For the renal donors dataset, the levels were determined using existing code for spine segmentation to roughly determine the L1 level and generate coordinates for a bounding box between T12-L5 (8). To refine this level and obtain the L4 level, the bounding box was fed into a multiclass 3D U-Net which was trained to segment and classify T12-L5. The 3D U-Net architecture used was a six class variant (9). The average heights of the L1 and L4 segmentations from the 3D U-Net were used. For the renal donor dataset, the levels were determined on the noncontrast scans. The matching levels on the post-contrast scans were determined using the scanner table position derived from DICOM data under the assumption that the patient did not move between scans. Image registration was not utilized.
Reference standard
The plaques on the CT part of 114 noncontrast low dose PET-CT scans were manually annotated by a radiologist (M.B., a radiologist with 23 years of experience reading abdominal CT) who used a locally-developed software tool. The software tool determined the Agatston score using the standard threshold of 130 HU (10). These scans were cropped to include only from the lower lung through the pelvis.

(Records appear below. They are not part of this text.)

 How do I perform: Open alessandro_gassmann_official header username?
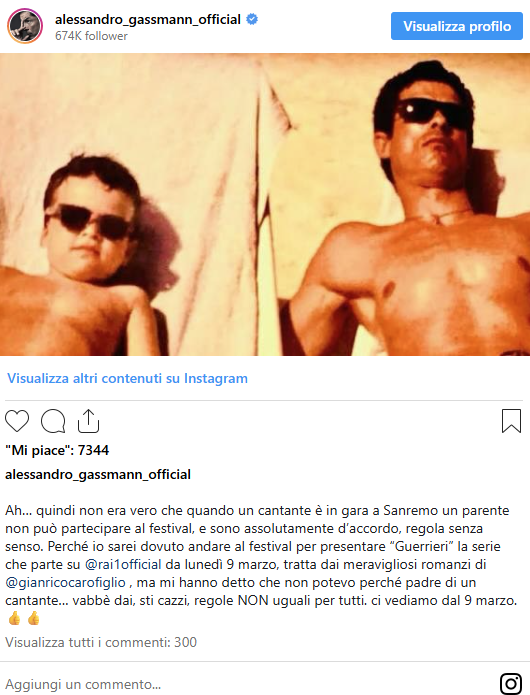pyautogui.click(x=148, y=20)
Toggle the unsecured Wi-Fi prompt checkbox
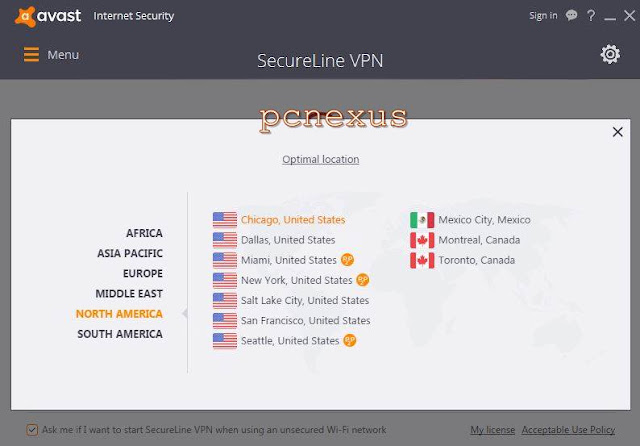The height and width of the screenshot is (446, 640). click(x=32, y=430)
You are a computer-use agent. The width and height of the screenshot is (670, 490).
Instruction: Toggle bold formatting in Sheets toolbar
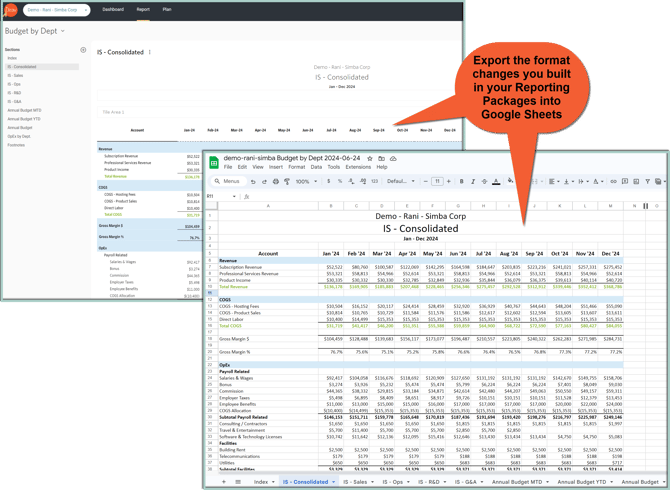tap(461, 182)
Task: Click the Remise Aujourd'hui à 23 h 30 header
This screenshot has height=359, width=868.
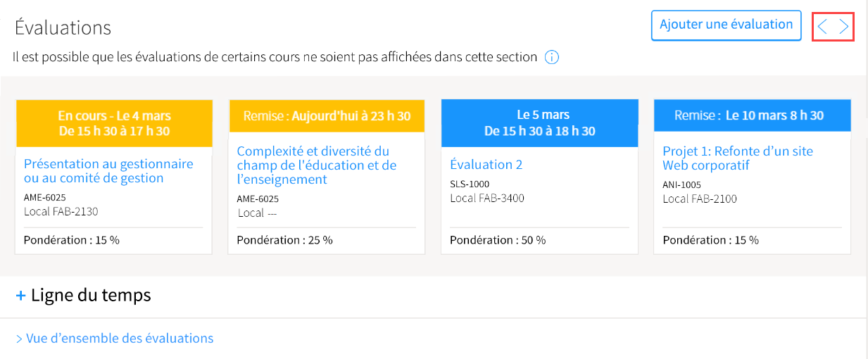Action: click(x=327, y=115)
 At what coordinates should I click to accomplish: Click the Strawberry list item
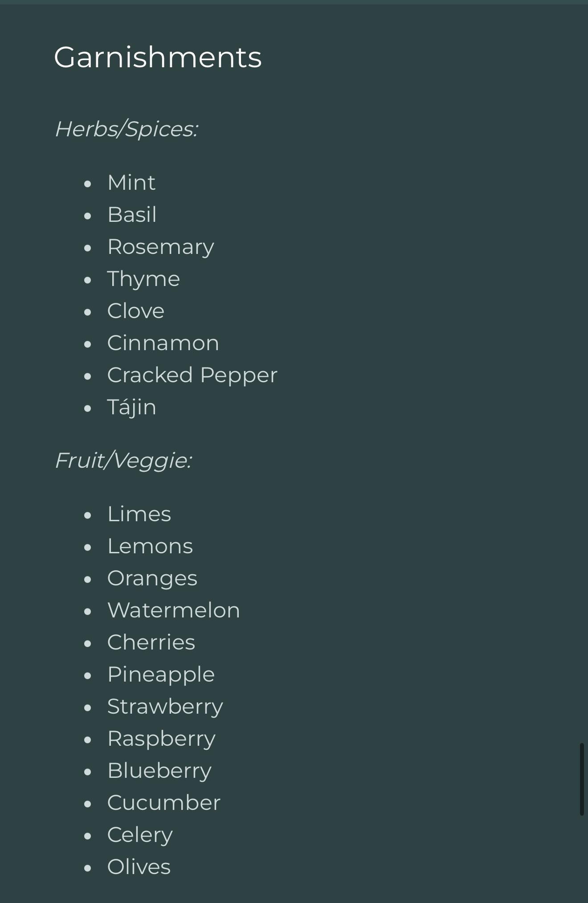tap(165, 707)
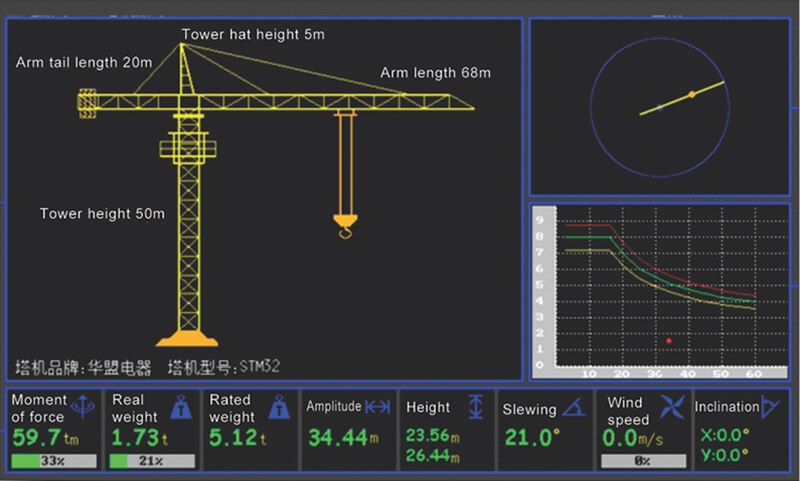Click the orange dot on slewing circle
Screen dimensions: 800x481
[691, 95]
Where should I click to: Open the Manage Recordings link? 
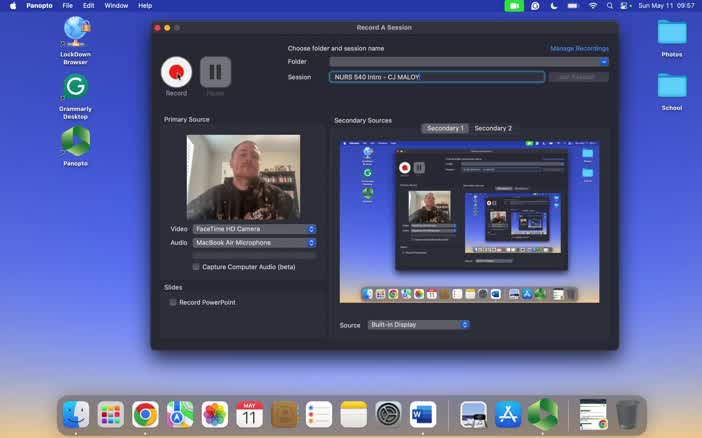579,48

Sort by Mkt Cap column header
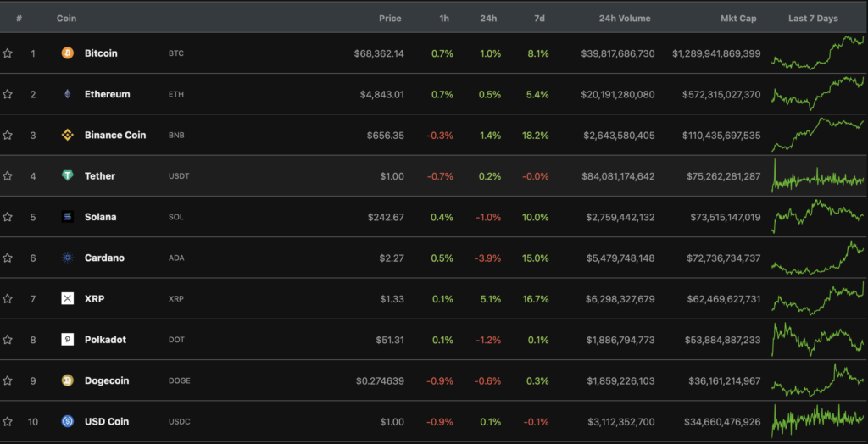736,18
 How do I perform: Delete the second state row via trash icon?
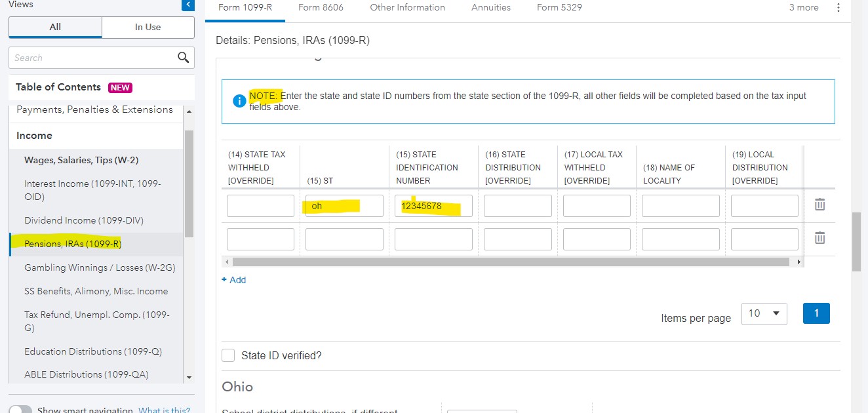coord(819,237)
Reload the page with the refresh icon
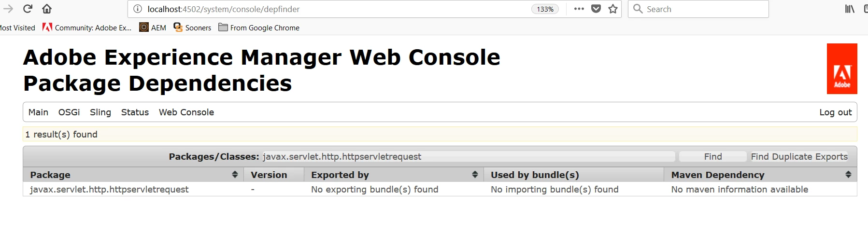The image size is (868, 247). pos(28,9)
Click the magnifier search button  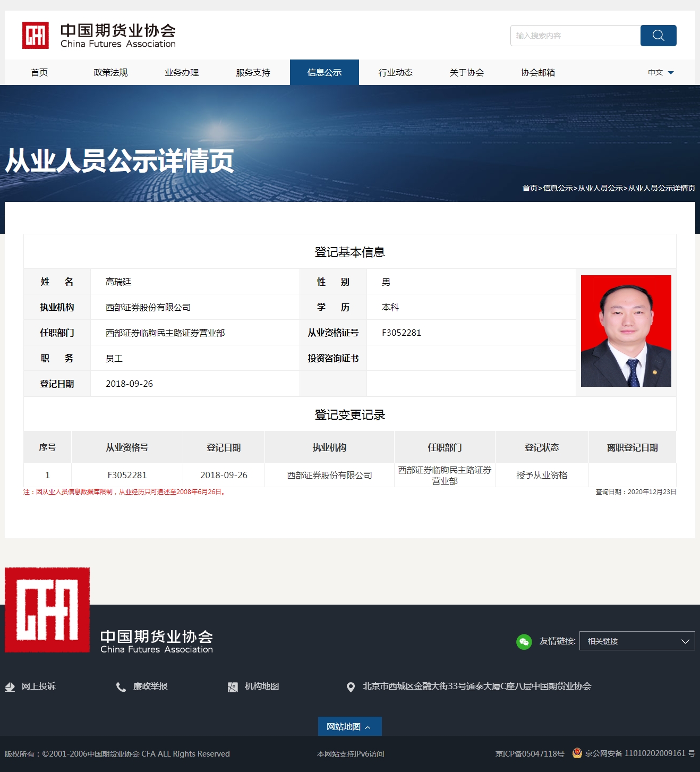coord(658,36)
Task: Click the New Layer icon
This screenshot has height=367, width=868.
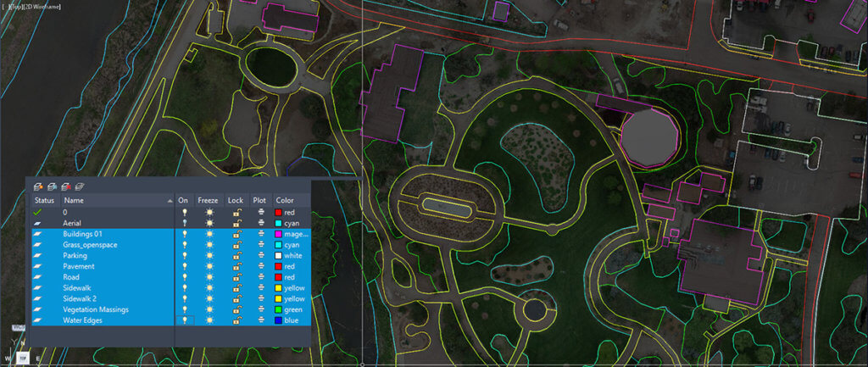Action: tap(39, 186)
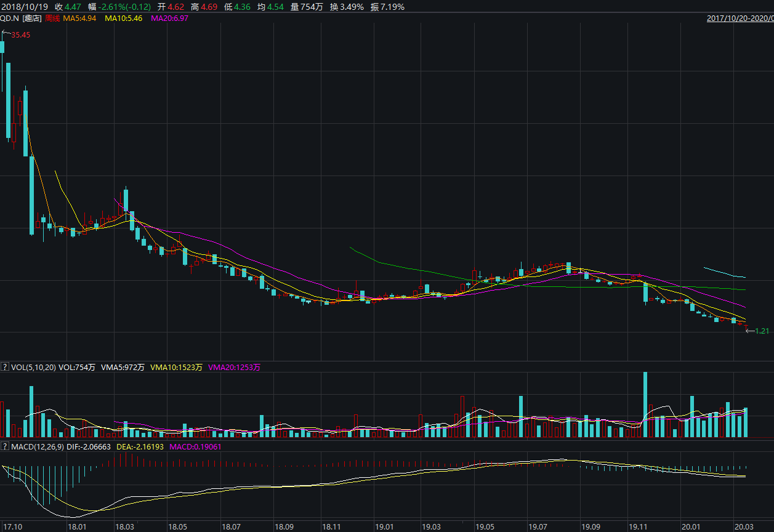The width and height of the screenshot is (774, 532).
Task: Click the help icon beside MACD(12,26,9)
Action: 5,446
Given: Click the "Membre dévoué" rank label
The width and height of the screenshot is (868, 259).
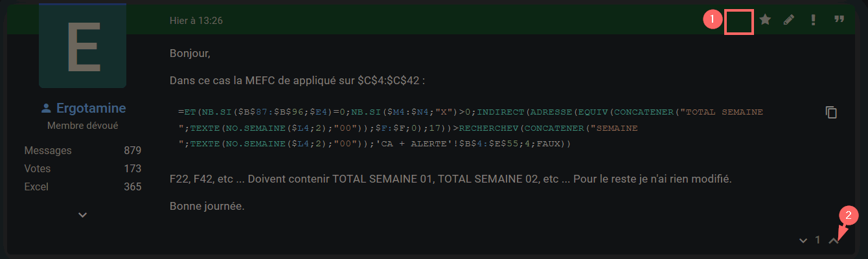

Preliminary results showed that the contrast-filled ureters on the delayed-phase post-contrast renal donor CT scans were frequently mistaken for aortic calcified plaques. To train the deep learning software to ignore the ureters, 23 CT urography scans were manually annotated by a radiologist (S.L., a radiologist with 8 years of experience reading abdominal CT) using 3D Slicer (V4.10.2, National Alliance for Medical Image Computing, Boston, MA, http://www.slicer.org/) (11). A higher threshold of 250 HU was used for labeling plaques in this dataset because the contrast in the aorta made it impossible to use 130 HU.
For the CTC dataset, the manual determination of abdominal atherosclerotic plaque burden was computed between the aortic hiatus and aortic bifurcation as described in Ref. (3). Briefly, a radiology resident (S.D.O, with 3 years of radiology research experience) used a semiautomated tool (V3D-Calcium Scoring; Viatronix, Stony Brook, NY) to retrospectively quantify the abdominal aortic calcified plaque. The user drew regions of interest around the vessel of interest on the supine axial images and the tool used a threshold of 130 HU and region growing algorithms to report the Agatston score.
Abdominal atherosclerotic plaque detection algorithm.
We first tested the 3D U-Net architecture developed by Çiçek et al. and modified by Isensee et al. for brain tumor segmentation (12, 13). We then tested a modified 3D U-Net architecture (14). This modified version contained additional first and last convolutional layers that included a 7x7x7 filter with 2x2x2 stride and 4 times as many filters in every other layer (14, 15). We found the modified model performed better. This is not surprising since it contains many more parameters (28.5 M vs 1.78 M). The modified model was used herein.
The choice of loss function is critical for small object / highly imbalanced segmentation, with traditional loss functions performing poorly (16). To ensure a gradient value when working with subvolumes that contain no plaque, a loss summing the false positive and false negative voxels was used. Previously this loss proved useful for subvolume-based vertebral segmentation (15). To ensure the segmentations were high quality, we added a generalized Dice loss which has previously been shown to be useful for small object segmentation in MRI (17, 18). In this context generalized Dice loss considers two classes (plaque and non-plaque voxels) and dynamically reweights these classes inversely to how often they appear in each subvolume. The loss function is described in more detail in the Supplemental Materials.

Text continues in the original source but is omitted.